Diesmal mehr wie unfassbare Gedankenblitze, die kaum mehr ausmachen, als das Wort an sich.
Nicht immer kommen Erinnerungen an das was war als vollständige Szenen, bildhaft oder als Körpergefühle daher.
Oft kündigen sie sich bei uns darüber an, dass ich mich wie besessen immer wieder mit dem gleichen Thema beschäftigen muss, auch wenn ich gar nicht weiß, wieso eigentlich dieses Thema nun in diesem Moment solche Wichtigkeit hat. Es ist dann der Anfang meines Wiedererlebens und auch, wie ich mittlerweile vermute, der unbewusste Versuch es durch die Beschäftigung mit dem Thema in der Außenwelt aufhalten, bzw. wenigstens verstehen zu können, noch bevor ich genau weiß, welche, bzw. ob jetzt überhaupt eine Erinnerung hochkommt.

Über die Zeit ist mir immer mehr bewusst geworden, dass ich in diesen Momenten bereits auf einen Auslöser reagiere und in der damit verbundenen Reinszenierung stecke.
Das unbewusste Trauma arbeitet.
Ich verspüre dann den Drang z.B. Sachbücher oder Artikel zu bestimmten Themen, wie etwa Missbrauch oder Vergewaltigung, zu lesen ohne damit aufhören zu können. Es ist nicht nur starkes Interesse. Es ist mehr. Auch wenn ich mir das Lesen darüber strikt verbiete, fühle ich mich in der Phase oft wie ein Junkie auf der Suche nach seiner eigenen Identität, die er hofft irgendwo zwischen den Zeilen eines Betroffenenberichtes oder einer wissenschaftlichen Abhandlung zu finden, völlig angefixt von allem, was damit zu tun hat. Gleichzeitig würde ich mir vermutlich viel schlechter glauben können, wenn meine eigenen Bilder kommen würden, kurz nachdem ich über ähnliches gelesen hätte. Nicht, weil sie dann weniger wahr wären – Was könnte mehr eigene Erfahrungen triggern als Betroffenenberichte!? – sondern weil ich einen perfiden Grund für meinen Verstand hätte sie zu dis-tanzieren und genau das ist es, was er damit wahrscheinlich auch erreichen möchte. Willkommen bei „Es ist anderen passiert, aber doch nicht mir!“.
Deshalb lasse ich es und widerstehe dem Drang, weil ich sonst meiner eigenen Verarbeitung ein Bein stelle und meine Heilung verhindere.

Hier sitz ich nun also in diesem angetriggerten Schwebezustand und frage mich einmal mehr, was meine Seele, bzw. die Innens versuchen mir diesmal mitzuteilen.

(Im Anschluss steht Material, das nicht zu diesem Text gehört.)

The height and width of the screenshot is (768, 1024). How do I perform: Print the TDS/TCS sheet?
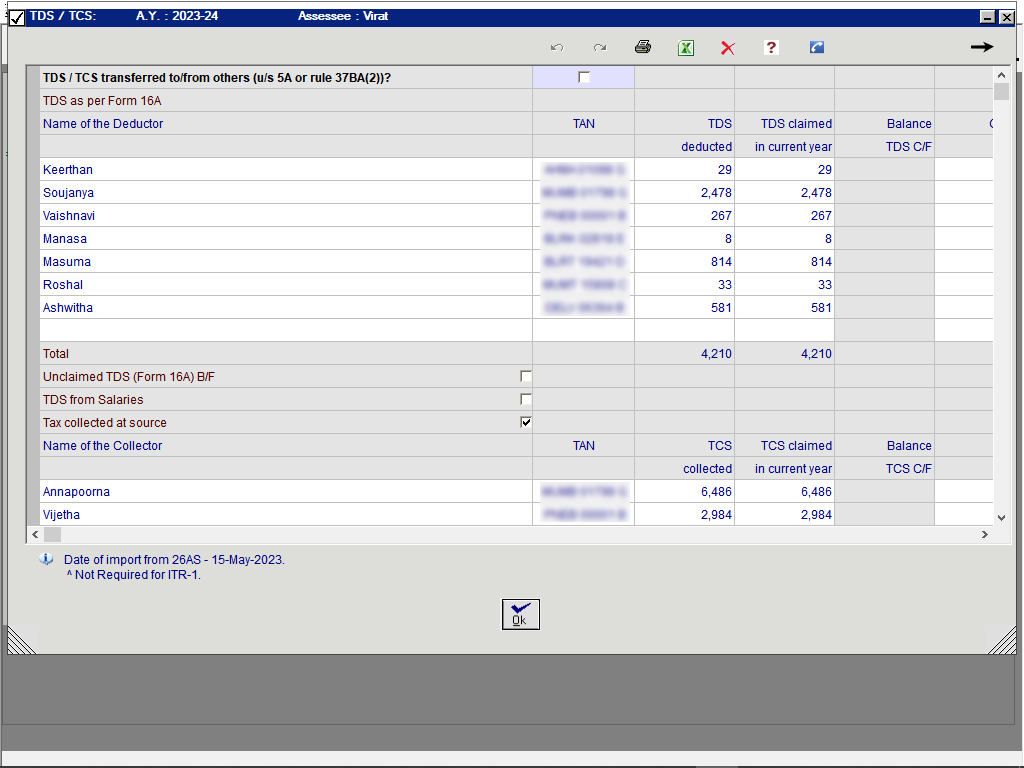643,47
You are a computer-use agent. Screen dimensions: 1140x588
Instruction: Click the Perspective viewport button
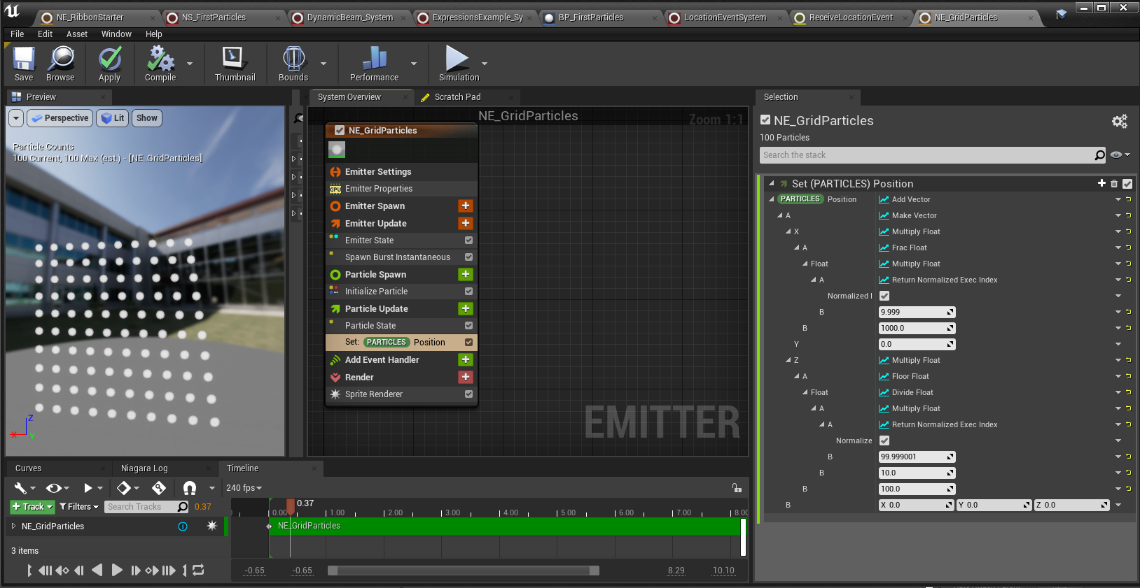(60, 118)
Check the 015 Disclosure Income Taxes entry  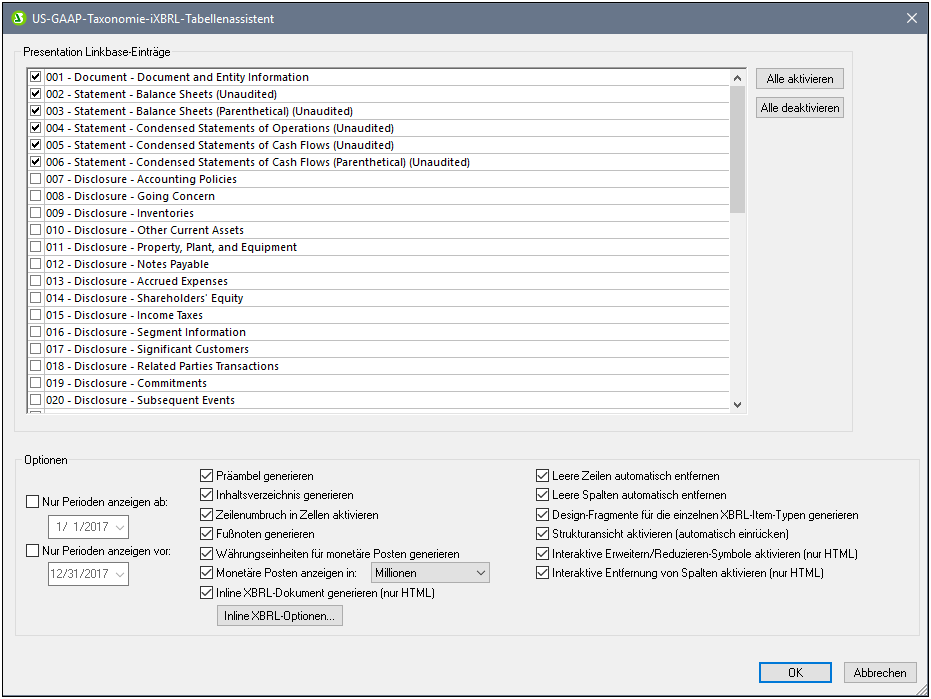(x=36, y=315)
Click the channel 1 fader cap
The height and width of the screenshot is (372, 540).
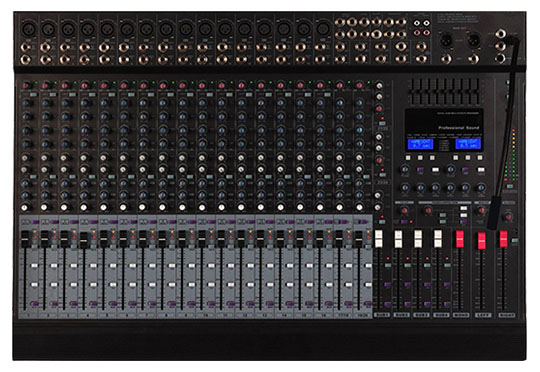click(25, 239)

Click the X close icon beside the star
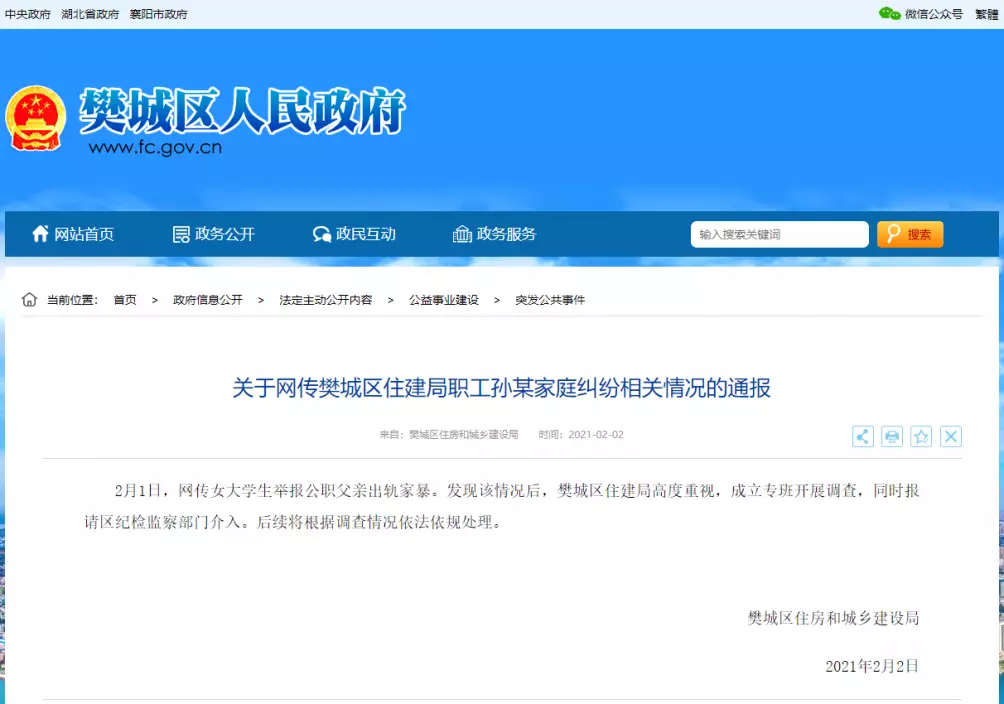click(x=950, y=436)
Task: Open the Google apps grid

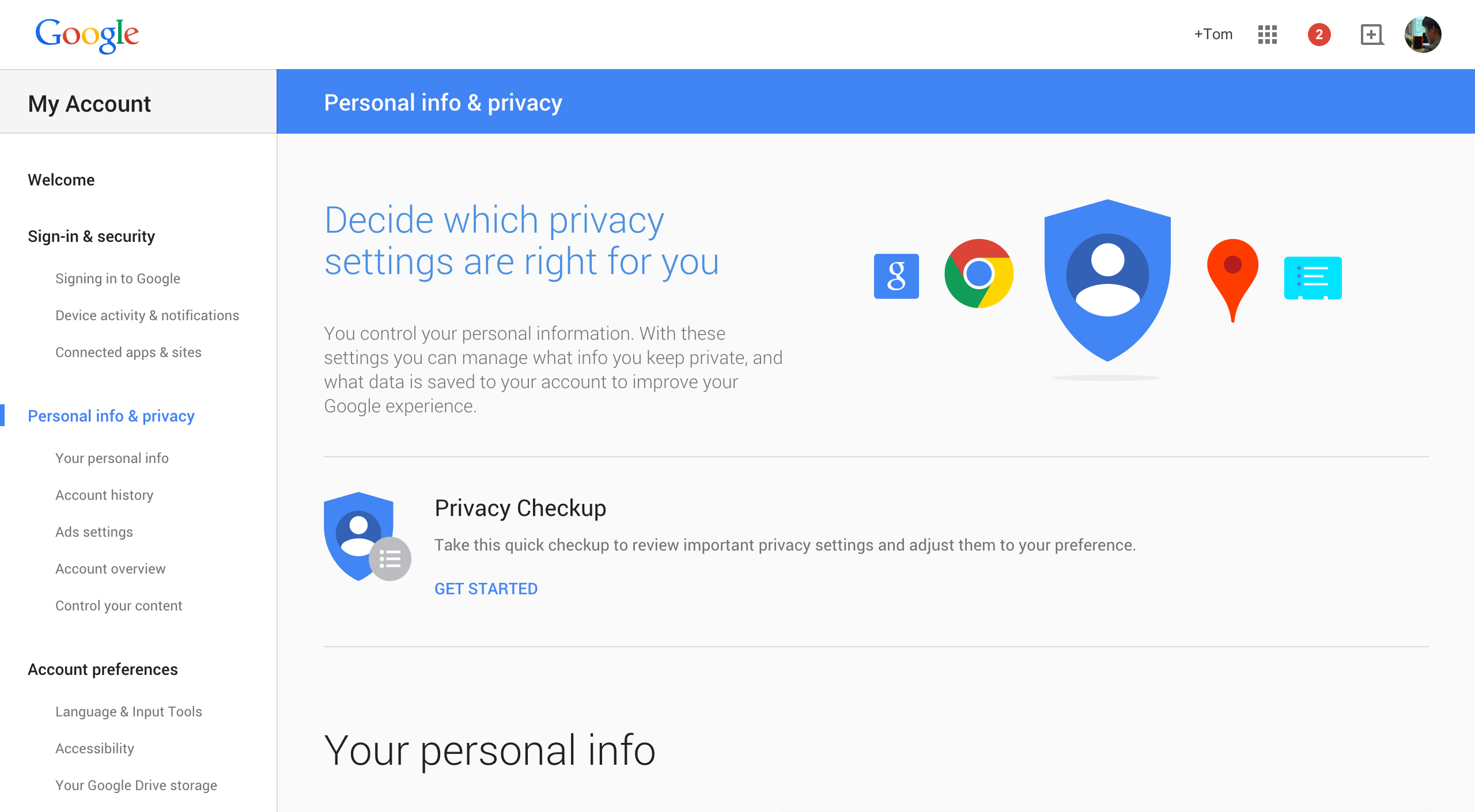Action: tap(1267, 35)
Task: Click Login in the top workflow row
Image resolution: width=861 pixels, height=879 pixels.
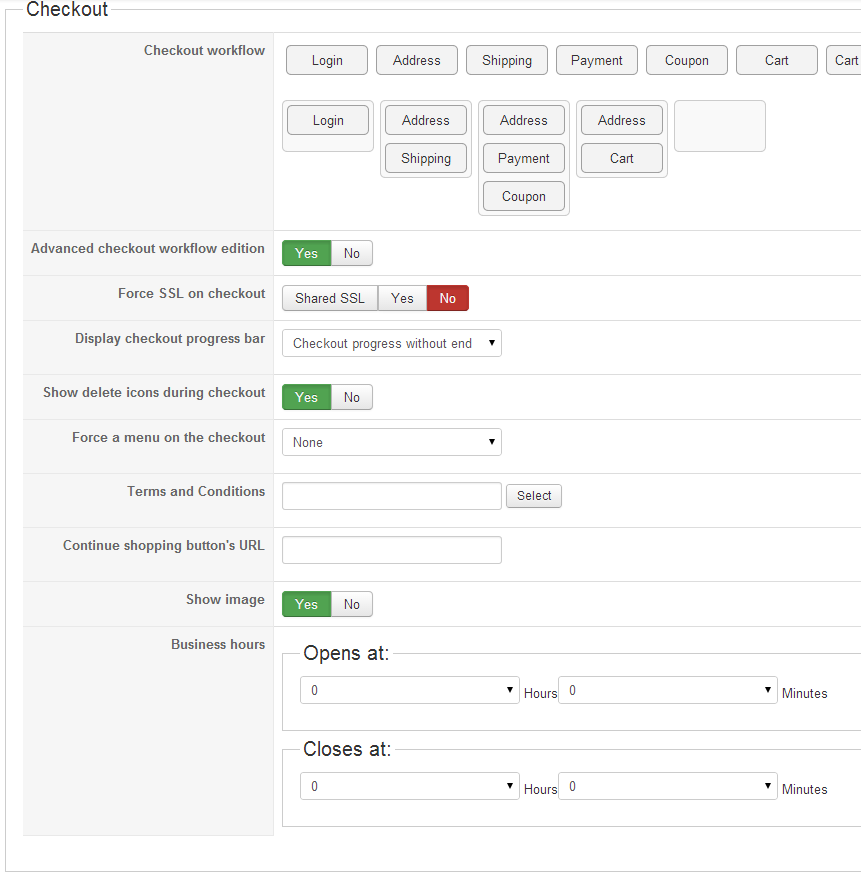Action: pos(327,60)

Alles was bleibt ist offen zu beobachten, was auftaucht, immer wieder nach innen zu fragen und abzuwarten, bis es an der Oberfläche des Bewusstseins für mich greifbar wird.
Alles was ich habe ist mein Gefühl, dass es darum geht etwas zu realisieren, was ich noch nicht realisiert habe und dass es irgendetwas mit Ritualen zu tun hat.